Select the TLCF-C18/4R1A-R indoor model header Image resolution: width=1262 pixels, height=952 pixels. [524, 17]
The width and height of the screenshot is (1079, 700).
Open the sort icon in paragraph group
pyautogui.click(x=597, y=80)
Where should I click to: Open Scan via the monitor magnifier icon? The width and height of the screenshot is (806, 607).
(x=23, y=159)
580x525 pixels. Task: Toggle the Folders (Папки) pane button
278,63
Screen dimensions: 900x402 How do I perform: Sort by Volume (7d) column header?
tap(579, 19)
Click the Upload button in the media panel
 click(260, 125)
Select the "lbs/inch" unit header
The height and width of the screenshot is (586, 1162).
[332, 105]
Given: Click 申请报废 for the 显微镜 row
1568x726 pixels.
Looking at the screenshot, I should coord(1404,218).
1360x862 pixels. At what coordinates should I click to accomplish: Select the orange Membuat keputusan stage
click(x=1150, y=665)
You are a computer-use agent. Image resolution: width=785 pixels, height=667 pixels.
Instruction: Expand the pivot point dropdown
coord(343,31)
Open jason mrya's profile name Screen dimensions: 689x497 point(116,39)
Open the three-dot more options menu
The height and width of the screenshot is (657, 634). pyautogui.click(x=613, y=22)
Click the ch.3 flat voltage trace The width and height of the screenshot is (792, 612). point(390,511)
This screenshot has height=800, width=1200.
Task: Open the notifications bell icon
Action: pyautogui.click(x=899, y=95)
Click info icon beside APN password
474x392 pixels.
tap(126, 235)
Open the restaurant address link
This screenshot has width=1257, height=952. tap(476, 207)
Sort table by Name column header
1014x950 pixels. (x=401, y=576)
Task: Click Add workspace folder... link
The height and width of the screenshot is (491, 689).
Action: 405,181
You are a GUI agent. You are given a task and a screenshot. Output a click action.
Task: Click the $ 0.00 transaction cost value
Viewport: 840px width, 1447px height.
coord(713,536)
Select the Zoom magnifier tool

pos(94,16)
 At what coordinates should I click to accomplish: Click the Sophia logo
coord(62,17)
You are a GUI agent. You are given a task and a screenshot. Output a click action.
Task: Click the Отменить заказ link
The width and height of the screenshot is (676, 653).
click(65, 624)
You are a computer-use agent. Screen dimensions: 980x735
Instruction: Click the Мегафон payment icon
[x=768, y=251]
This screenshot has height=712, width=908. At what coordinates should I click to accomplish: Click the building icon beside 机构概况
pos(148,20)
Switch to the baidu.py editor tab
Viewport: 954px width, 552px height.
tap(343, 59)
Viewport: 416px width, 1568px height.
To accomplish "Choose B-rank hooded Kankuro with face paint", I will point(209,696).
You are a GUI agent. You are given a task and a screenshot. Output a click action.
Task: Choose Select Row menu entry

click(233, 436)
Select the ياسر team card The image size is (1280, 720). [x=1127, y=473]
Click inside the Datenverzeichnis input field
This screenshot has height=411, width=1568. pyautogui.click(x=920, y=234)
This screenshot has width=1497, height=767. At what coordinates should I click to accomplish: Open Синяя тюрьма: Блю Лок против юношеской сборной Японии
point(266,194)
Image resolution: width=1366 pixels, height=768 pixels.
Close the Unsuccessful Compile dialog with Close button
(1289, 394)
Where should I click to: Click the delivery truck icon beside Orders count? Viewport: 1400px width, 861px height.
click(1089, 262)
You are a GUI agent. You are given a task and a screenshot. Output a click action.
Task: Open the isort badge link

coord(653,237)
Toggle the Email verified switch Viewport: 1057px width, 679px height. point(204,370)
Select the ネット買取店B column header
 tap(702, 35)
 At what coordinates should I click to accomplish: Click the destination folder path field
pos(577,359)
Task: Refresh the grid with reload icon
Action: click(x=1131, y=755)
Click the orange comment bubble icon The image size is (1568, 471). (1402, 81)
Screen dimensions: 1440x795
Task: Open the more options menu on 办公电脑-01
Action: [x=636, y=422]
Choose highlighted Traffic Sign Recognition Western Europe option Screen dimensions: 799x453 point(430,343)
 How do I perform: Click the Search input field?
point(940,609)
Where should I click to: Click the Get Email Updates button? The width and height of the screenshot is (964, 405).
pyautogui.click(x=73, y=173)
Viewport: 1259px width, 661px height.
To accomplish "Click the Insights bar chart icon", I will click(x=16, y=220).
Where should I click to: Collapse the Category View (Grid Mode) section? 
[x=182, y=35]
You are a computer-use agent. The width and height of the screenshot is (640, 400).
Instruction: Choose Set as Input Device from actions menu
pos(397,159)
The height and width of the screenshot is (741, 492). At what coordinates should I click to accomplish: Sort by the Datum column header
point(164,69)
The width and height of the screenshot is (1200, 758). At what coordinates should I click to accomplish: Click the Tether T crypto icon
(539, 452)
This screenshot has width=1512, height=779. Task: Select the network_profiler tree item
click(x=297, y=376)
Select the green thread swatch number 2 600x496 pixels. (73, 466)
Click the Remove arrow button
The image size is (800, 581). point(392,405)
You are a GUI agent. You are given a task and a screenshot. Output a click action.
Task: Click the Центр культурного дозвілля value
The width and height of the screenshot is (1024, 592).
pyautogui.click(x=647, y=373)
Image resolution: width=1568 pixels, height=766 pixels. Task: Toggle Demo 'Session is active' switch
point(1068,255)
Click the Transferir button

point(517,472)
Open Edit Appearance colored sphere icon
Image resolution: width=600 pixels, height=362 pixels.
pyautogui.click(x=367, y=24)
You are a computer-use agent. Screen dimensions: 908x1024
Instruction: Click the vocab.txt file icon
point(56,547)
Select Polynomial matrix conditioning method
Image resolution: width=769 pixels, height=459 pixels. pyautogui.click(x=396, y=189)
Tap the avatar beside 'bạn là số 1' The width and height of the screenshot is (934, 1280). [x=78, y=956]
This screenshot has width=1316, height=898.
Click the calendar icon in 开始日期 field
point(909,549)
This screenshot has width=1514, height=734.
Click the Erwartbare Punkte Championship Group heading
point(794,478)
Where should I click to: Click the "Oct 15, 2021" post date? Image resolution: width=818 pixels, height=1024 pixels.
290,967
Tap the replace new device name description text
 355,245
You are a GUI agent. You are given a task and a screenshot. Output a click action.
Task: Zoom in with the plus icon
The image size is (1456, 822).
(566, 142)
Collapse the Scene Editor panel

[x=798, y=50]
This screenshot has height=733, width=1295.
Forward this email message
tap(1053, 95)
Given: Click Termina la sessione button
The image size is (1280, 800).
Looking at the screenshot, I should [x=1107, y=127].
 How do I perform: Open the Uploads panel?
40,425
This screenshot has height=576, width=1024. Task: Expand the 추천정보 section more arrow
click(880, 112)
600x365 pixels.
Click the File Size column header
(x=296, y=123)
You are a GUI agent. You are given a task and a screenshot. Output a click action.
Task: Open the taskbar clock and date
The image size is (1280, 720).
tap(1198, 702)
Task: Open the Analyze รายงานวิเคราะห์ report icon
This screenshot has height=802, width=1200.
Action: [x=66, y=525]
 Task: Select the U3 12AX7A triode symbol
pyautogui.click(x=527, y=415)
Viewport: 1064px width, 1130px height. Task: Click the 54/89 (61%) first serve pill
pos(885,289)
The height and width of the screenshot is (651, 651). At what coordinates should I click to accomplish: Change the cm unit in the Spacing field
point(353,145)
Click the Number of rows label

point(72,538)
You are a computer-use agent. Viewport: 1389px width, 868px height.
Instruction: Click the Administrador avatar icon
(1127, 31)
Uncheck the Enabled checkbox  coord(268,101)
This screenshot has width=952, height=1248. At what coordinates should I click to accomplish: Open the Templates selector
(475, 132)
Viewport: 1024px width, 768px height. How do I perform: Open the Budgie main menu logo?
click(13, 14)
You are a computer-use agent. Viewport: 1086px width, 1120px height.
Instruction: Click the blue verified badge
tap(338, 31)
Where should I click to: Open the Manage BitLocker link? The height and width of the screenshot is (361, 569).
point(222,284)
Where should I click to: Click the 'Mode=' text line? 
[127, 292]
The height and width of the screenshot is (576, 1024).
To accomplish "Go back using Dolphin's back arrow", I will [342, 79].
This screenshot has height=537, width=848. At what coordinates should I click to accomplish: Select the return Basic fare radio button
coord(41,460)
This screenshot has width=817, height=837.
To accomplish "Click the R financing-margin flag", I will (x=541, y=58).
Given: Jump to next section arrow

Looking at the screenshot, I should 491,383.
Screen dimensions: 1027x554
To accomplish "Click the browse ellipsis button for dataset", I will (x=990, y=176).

> EXERCISE BRIEF:
List every line above that contains the word "computer".

> TASK ANSWER:
You are a computer-use agent. Image resolution: width=785 pixels, height=667 pixels.
You are a computer-use agent. Screen dimensions: 980x735
You are a computer-use agent. The width and height of the screenshot is (640, 400).
You are a computer-use agent. Screen dimensions: 908x1024
You are a computer-use agent. Viewport: 1389px width, 868px height.
You are a computer-use agent. Viewport: 1086px width, 1120px height.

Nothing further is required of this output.